In the Czech Republic, the daily differences between fixed and smart charging are generally lower than in the previous two countries. However, the development is similar—stable and lower ∆C in 2015–2019, a gradual increase in variability after 2020, and clear price peaks in 2022 and 2023. Although absolute savings are smaller on average, the increasing benefit of smart charging management is also confirmed here with increasing price volatility.
4.3. The Effect of Charging Duration on the Amount of ∆C Saving
To assess the impact of charging duration on the cost difference (∆C) between fixed and smart charging, an analysis was performed for a range of 2 to 6 h of charging per day.
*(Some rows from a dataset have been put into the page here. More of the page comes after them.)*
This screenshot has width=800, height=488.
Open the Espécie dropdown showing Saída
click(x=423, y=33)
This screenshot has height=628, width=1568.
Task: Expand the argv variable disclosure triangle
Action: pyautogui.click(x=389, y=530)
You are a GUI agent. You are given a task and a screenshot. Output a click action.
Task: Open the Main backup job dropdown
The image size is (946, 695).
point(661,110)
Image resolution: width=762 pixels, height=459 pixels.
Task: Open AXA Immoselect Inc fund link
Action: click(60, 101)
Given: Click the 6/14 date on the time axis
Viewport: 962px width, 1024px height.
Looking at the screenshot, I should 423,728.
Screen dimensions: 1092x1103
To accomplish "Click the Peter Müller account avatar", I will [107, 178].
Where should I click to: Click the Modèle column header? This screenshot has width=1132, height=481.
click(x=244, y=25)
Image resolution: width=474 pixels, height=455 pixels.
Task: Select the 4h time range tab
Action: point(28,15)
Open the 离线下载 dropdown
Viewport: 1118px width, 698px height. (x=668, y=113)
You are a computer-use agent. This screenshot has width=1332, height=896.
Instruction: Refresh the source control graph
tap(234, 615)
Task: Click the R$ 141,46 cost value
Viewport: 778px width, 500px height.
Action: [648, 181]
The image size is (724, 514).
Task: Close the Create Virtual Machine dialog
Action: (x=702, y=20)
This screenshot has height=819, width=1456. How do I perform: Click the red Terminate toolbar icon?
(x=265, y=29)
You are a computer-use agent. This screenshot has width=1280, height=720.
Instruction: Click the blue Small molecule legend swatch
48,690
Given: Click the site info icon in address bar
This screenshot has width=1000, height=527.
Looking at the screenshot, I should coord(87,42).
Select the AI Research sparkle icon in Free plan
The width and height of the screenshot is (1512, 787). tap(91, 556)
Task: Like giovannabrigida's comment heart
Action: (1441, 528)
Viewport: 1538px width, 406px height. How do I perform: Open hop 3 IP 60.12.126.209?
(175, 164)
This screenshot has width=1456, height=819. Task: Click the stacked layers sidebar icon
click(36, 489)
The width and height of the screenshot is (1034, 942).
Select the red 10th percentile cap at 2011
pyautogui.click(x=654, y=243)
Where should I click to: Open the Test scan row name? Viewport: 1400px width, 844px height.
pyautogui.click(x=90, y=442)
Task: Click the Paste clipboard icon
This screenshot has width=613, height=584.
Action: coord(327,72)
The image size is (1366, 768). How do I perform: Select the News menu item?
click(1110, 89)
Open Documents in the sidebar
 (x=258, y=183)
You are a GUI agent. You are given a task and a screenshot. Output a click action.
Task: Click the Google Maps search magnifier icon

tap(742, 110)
For each country (Germany, France, and the Czech Republic), aggregated heatmaps were created, capturing the ∆C for each month over the period 2015–2025. Smart charging was always optimised to select the cheapest hourly intervals corresponding to a fixed charging duration. The results show a clear trend: as the charging length increases, the total monthly saving (∆C) increases in most cases. This phenomenon is due to the fact that for longer intervals, the smart charging algorithm has a wider choice of prices and can select the cheapest hourly blocks more efficiently. In particular, the highest ∆Cs were obtained at the 6 h charging interval, while the lowest differences were observed at the 2 h interval.
At the same time, there were significant differences between countries. France showed the highest monthly savings at all intervals, reflecting greater price volatility and differences between peak and off-peak hours. Germany showed a more stable increase in ∆C with increasing charging duration, while the Czech Republic showed lower but still consistent savings, especially after 2020.
An important insight also emerges from the comparison between years: in years with extreme price fluctuations (e.g., 2022–2023), the differences between fixed and smart charging were most pronounced, confirming the benefit of dynamic strategies in times of market uncertainty.
These findings support hypothesis H3 that the expansion of flexible smart charging can lead to significant savings, especially if the user is able to adjust the time range of charging to the current price conditions.
In the next part of this research, hypothesis H3, the dependency between the length of the daily charging interval and the amount of potential savings brought about by intelligent (smart) charging of electric vehicles compared to fixed charging, was analysed. The aim was to investigate how the cost difference between the two modes varied with the amount of time flexibility the user had.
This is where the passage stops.